__Exercise description__: Look below for the line with "Given: Click the"; begin the copy there and stop after the line with "The height and width of the screenshot is (952, 1269).", keeping the text exact and the pictures out.

-- Available data follows --

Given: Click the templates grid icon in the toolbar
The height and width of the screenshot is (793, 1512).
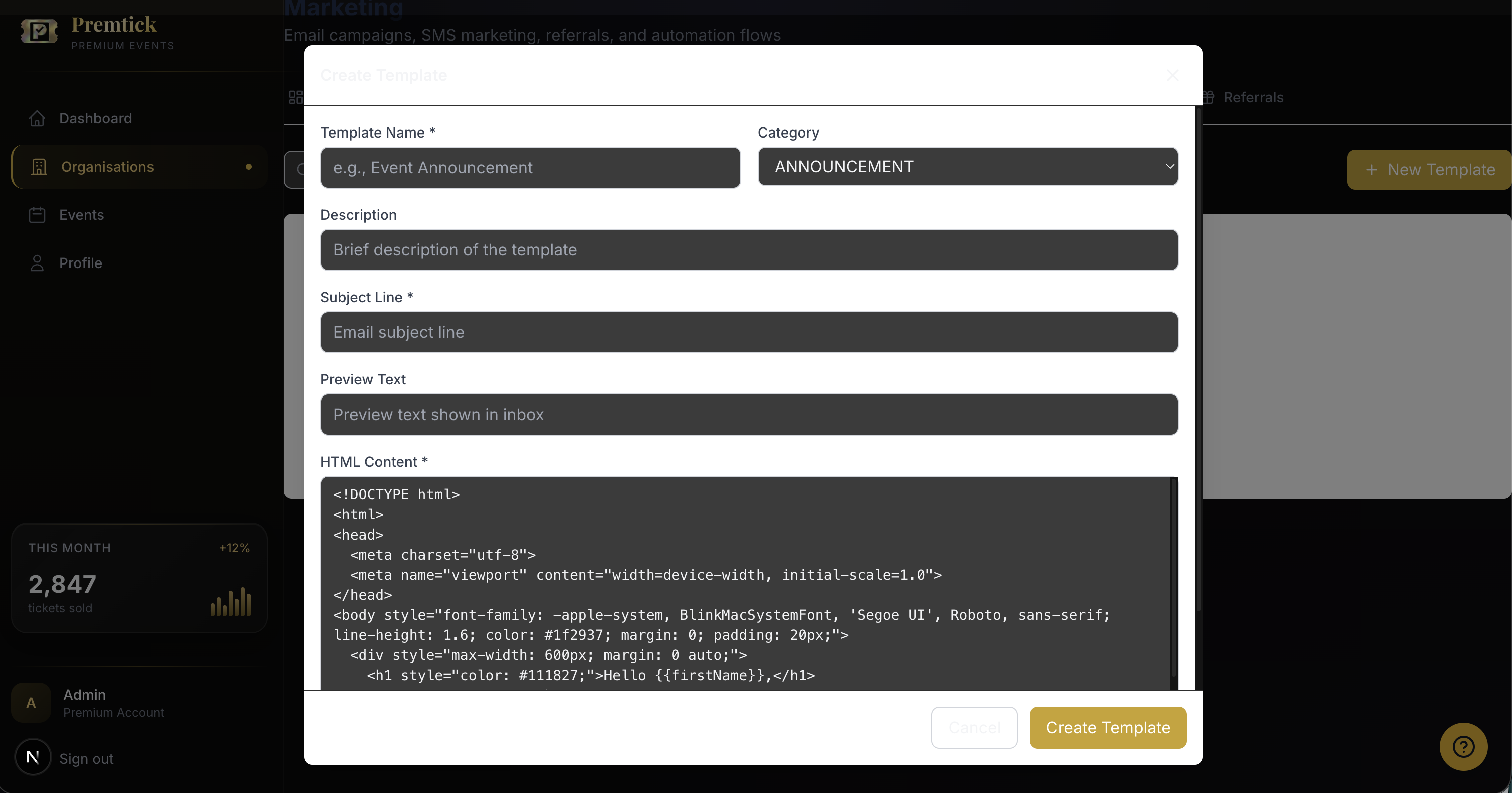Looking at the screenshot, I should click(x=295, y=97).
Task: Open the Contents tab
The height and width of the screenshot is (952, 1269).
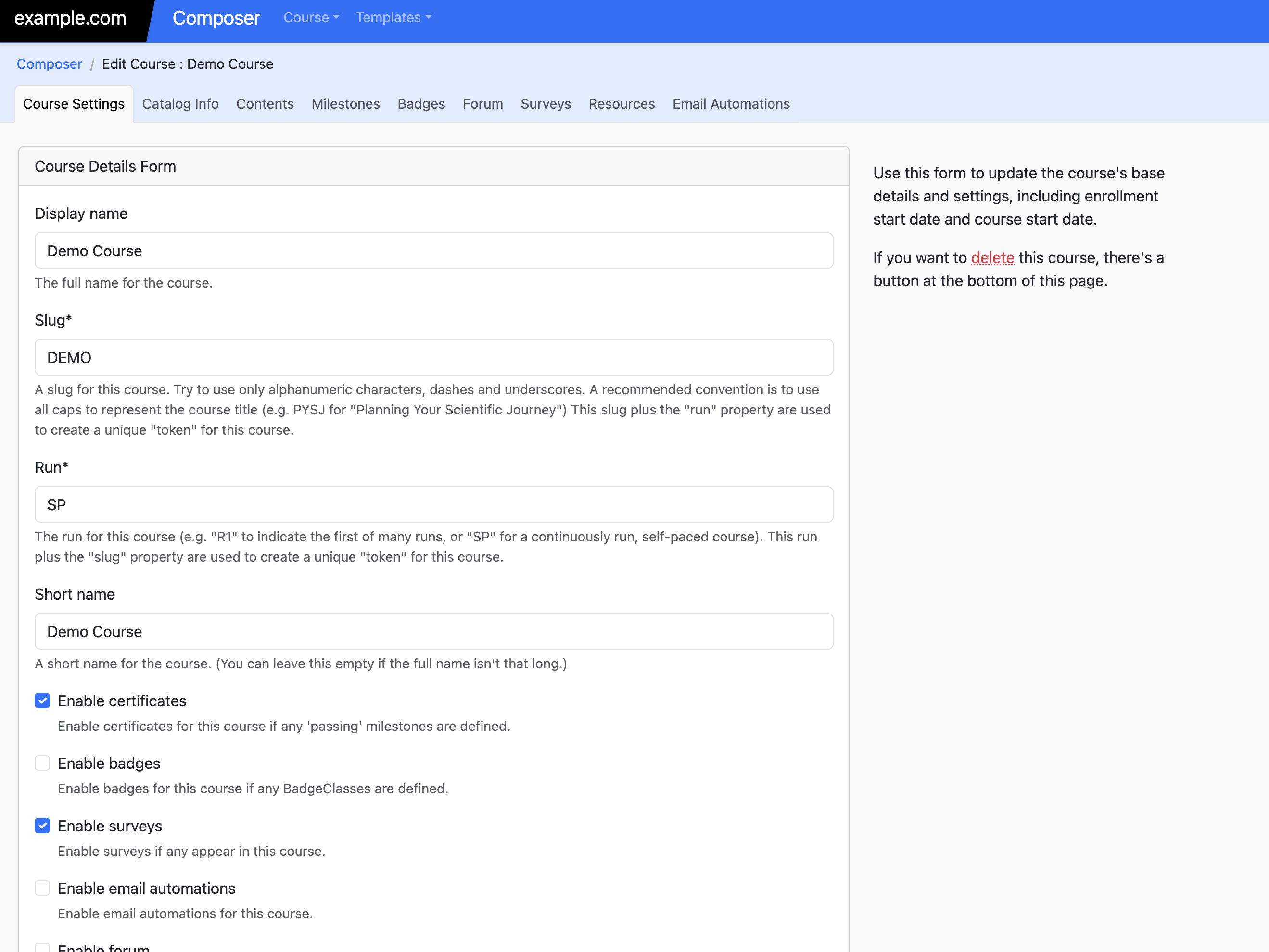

-- Available data concluded --
-- Available data follows --

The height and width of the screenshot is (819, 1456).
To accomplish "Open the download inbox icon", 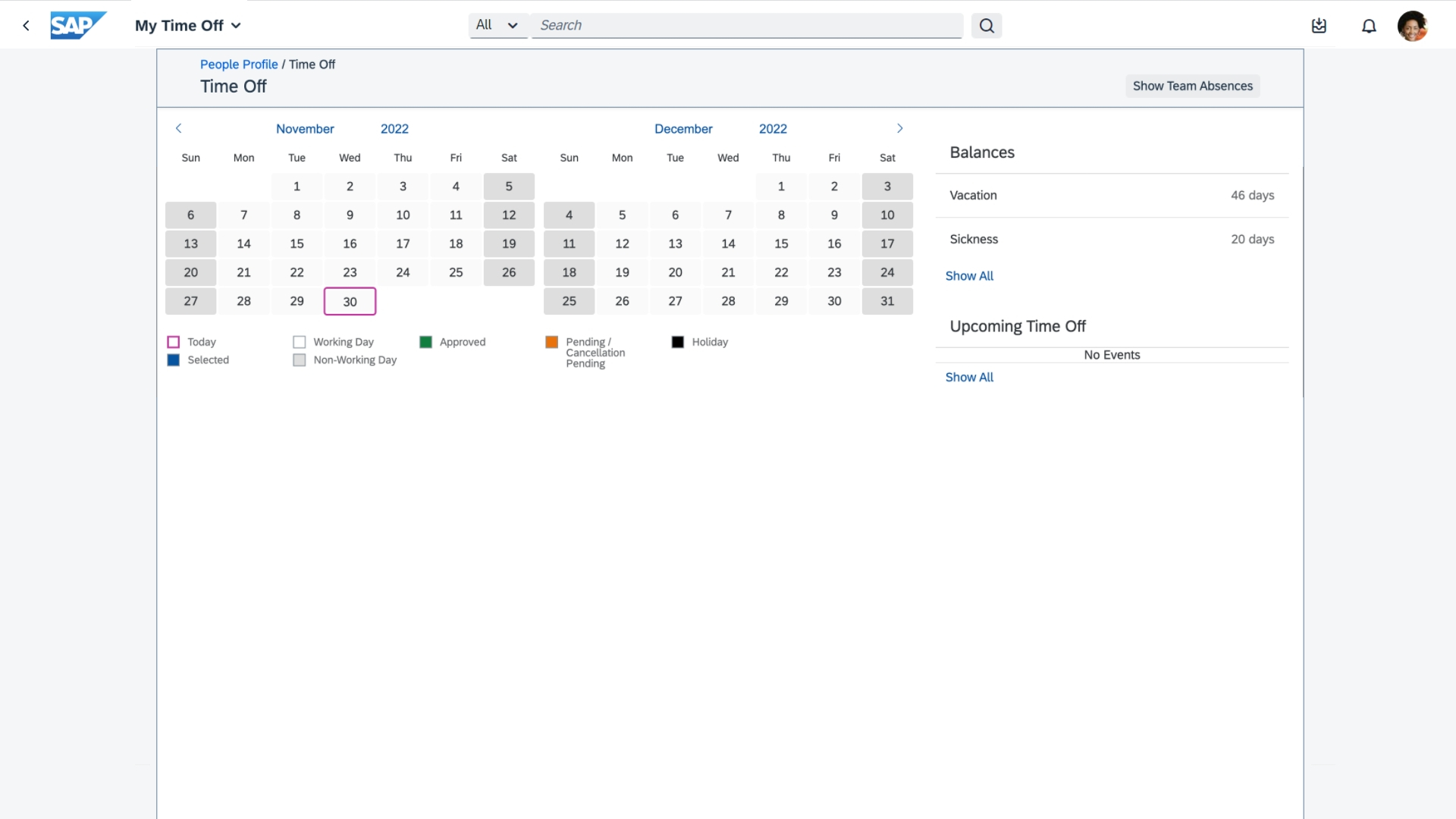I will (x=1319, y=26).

-- Available data concluded --

__Answer space__:
Given: Click the templates grid icon in the toolbar
The height and width of the screenshot is (793, 1512).
Looking at the screenshot, I should click(x=295, y=97).
Task: Open the Contents tab
The height and width of the screenshot is (952, 1269).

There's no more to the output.